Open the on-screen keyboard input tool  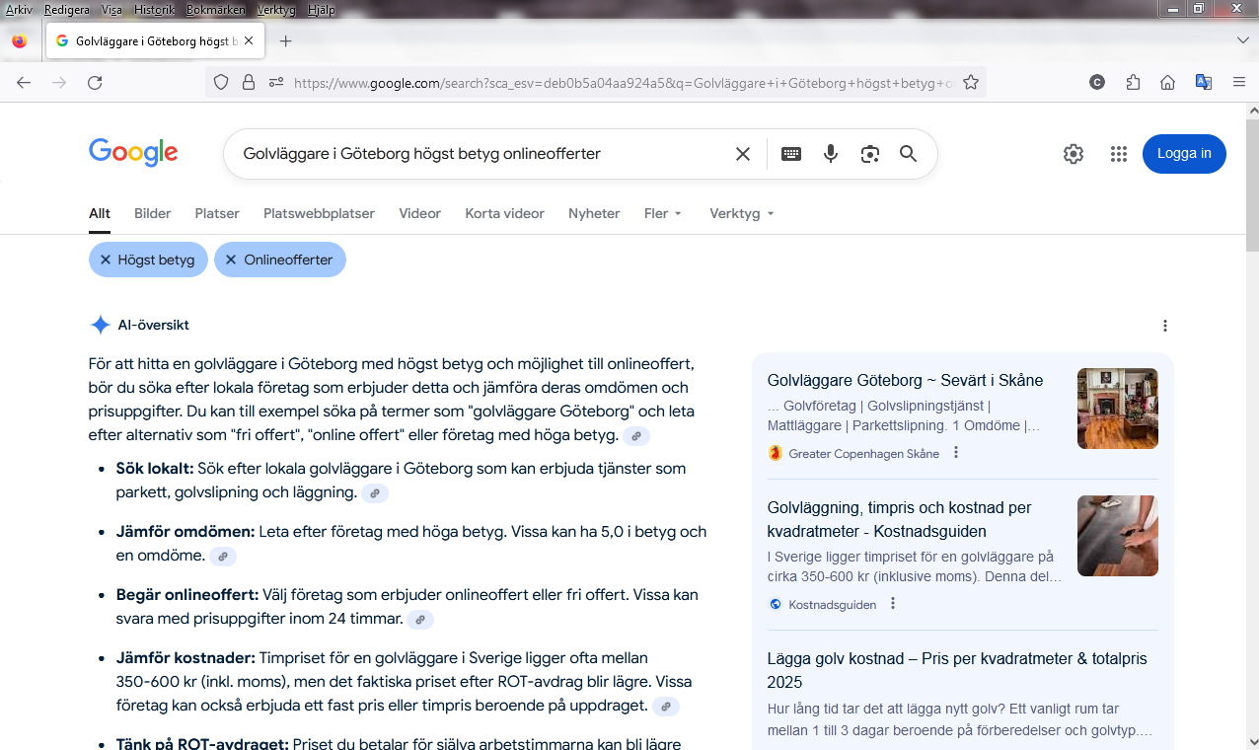point(791,154)
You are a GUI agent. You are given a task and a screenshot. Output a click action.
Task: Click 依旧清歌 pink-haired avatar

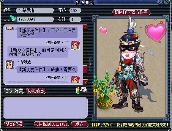pyautogui.click(x=75, y=45)
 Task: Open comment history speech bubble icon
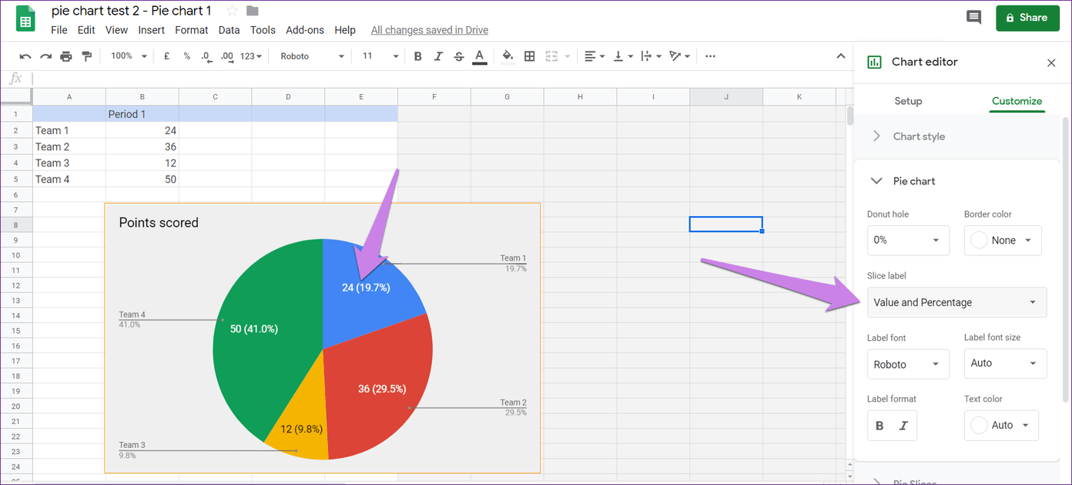973,17
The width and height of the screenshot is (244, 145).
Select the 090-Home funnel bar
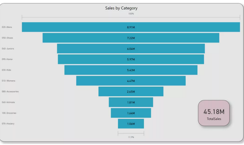[131, 59]
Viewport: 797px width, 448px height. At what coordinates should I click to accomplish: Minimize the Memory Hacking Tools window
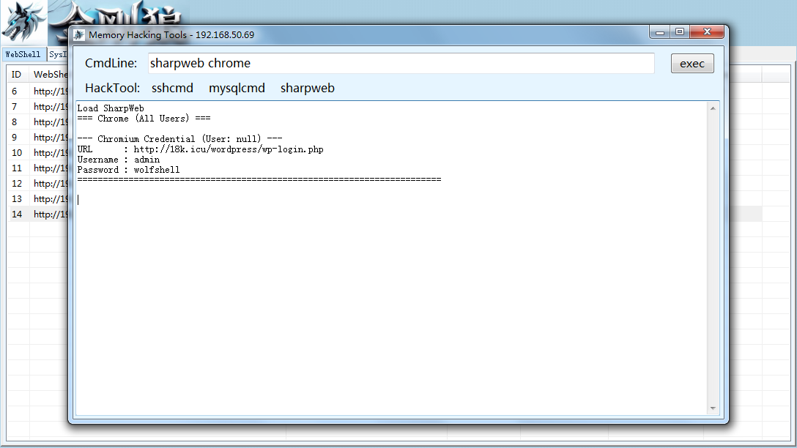point(660,32)
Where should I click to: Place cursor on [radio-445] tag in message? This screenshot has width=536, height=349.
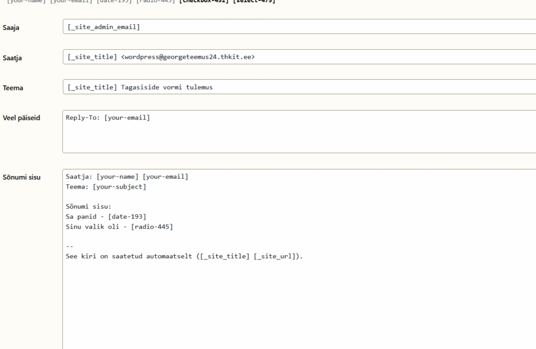click(152, 226)
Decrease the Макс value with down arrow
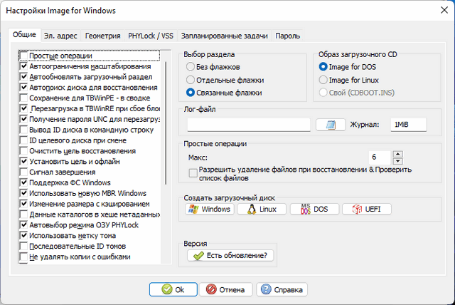455x305 pixels. coord(397,160)
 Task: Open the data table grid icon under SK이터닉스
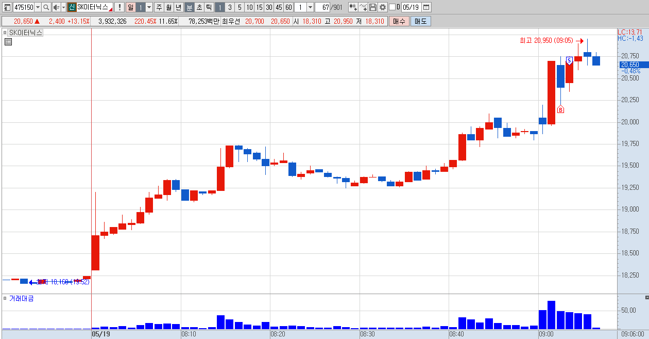pyautogui.click(x=8, y=42)
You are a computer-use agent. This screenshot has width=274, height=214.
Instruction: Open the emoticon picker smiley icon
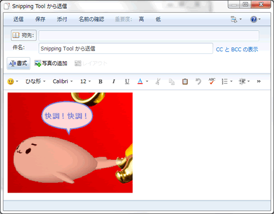point(10,81)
----
## ACTION ITEM
Using the entries, return every line where the word "agent" can be found.

## EXPECTED OUTPUT
You are a GUI agent. You are given a task and a screenshot. Output a click action.
You are a computer-use agent. This screenshot has width=274, height=214.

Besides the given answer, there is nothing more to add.